After my disastrous experience with Oneiric left me with an ugly and half-working xfce/compiz amalgam, I promised myself that when the next version of Linux Mint shipped with the erstwhile Gnome2 fork "Mate", I'd give it a go.

It shipped, and while it changed some things that I didn't need changing (like un-unifying the gtk3 application menus), the Gnome3 experience was still unfortunately pretty terrible. The Mint folks warn that MATE is still a beta quality experience (much unlike Ubuntu, who foist their broken shit upon the masses and expect congratulations for it), and that was unfortunately a bit of an understatement.

Mint's modified Gnome3 was a decent effort, but the most annoying things about Gnome3 were the muscle-memory workflow-destroying unconfigurable changes: auto-workspace-management, completely dominating the super-key breaking any other apps that might use it, lack of true HUD support, a clock/calendar app that ditched the world-clock which I actually came to rely upon to deal with coworkers in other continents, alt-tab switching apps and changing my workspace, and broken multi-monitor support when using multi-desktops.

What did Mint fix? Well, it got rid of the shared menu, it installed some necessary things like gnome-tweak-tool by default (and gave it the unscary name of "advanced settings"), and it made everything pretty attractive by default, and enabled icons on the desktop by default. This, given the previous paragraph just wasn't enough. So I started my search on the internet once more; I knew people were living with Gnome3, but how?

Gnome3, because of it puts its eggs all in a single mod-key-bound basket, requires graphics hardware acceleration to function properly. If that's not available, it runs in a fallback mode. Some clever people discovered that the Gnome3 fallback mode is better than Gnome3 itself, tweakable under Linux Mint to give an experience almost identical to Gnome2; specifically, you get two panels, with an applications and places menu, many of the same applets from Gnome2 (perhaps this is a 3.2 or a Mint addition because earlier adopters complained the applets were all gone), a functional world-clock calendar with weather, a functional heads up system monitor, proper window and virtual desktop management, and (what I wanted in the first place) python2.7!
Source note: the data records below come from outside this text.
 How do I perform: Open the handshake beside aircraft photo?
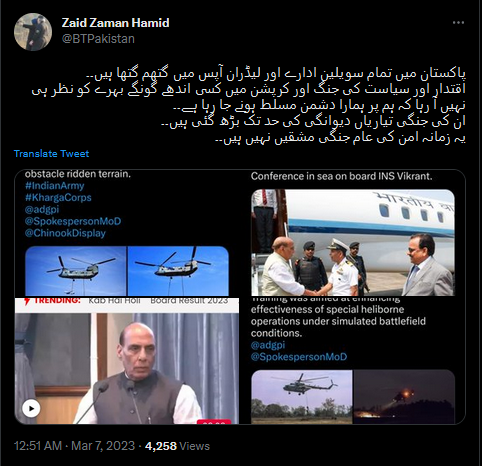[353, 243]
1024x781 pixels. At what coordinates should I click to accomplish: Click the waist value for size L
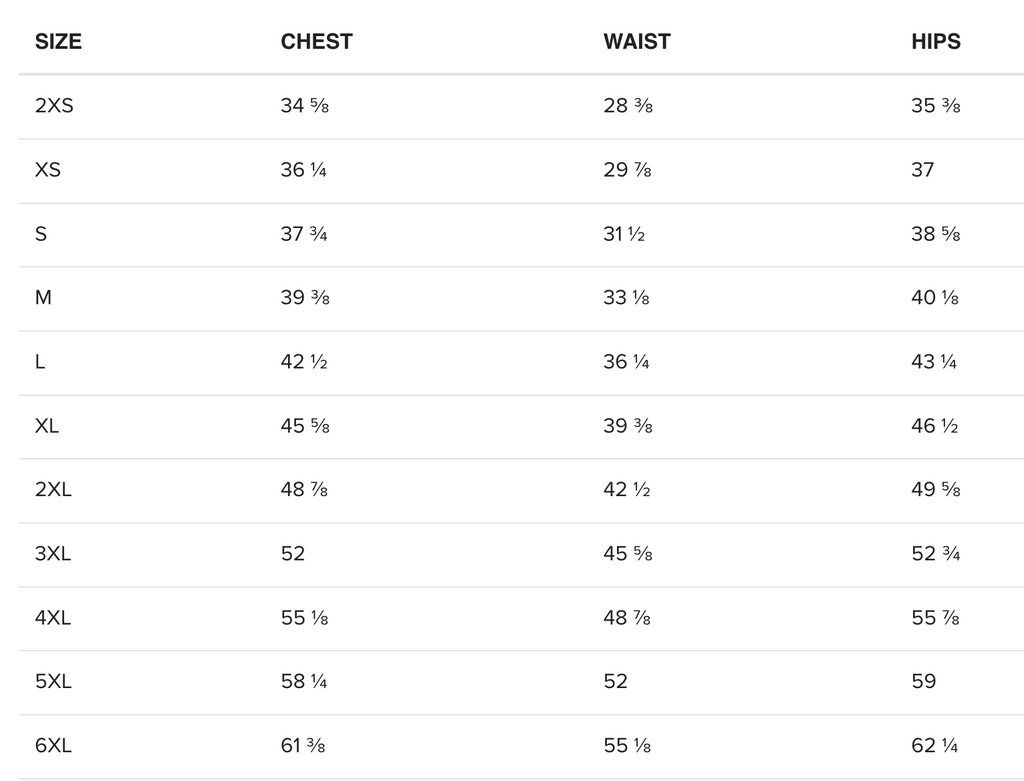tap(626, 362)
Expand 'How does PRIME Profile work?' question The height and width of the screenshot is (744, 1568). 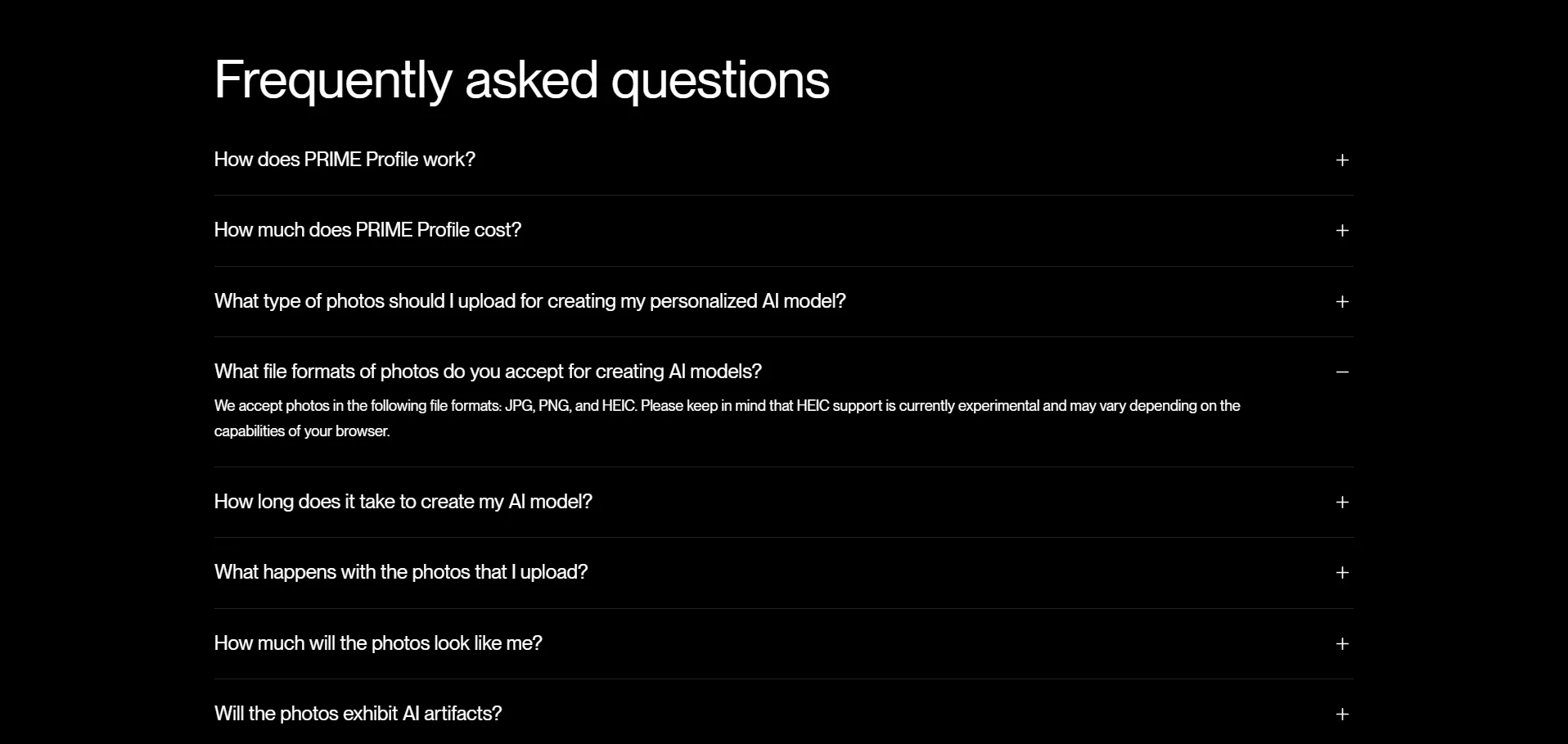pyautogui.click(x=345, y=160)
The very last thing I got working was mousewheel desktop workspace switching; under CCSM -> Viewport Switcher -> Desktop-based Viewport Switching, I had Button4/5 bound to "Move Left" and "Move Right", which didn't function, but swapping them out for "Move Next" and "Move Prev" got it working like a charm.

Doubts remain about how much love this fallback mode will continue to receive from Gnome as they continue to work on their terrible full version. Hopefully the distributions can step in and start to fix the remaining niggles (the unattractively large top-panel chief among them), and perhaps some will start to ship a tweaked fallback mode by default.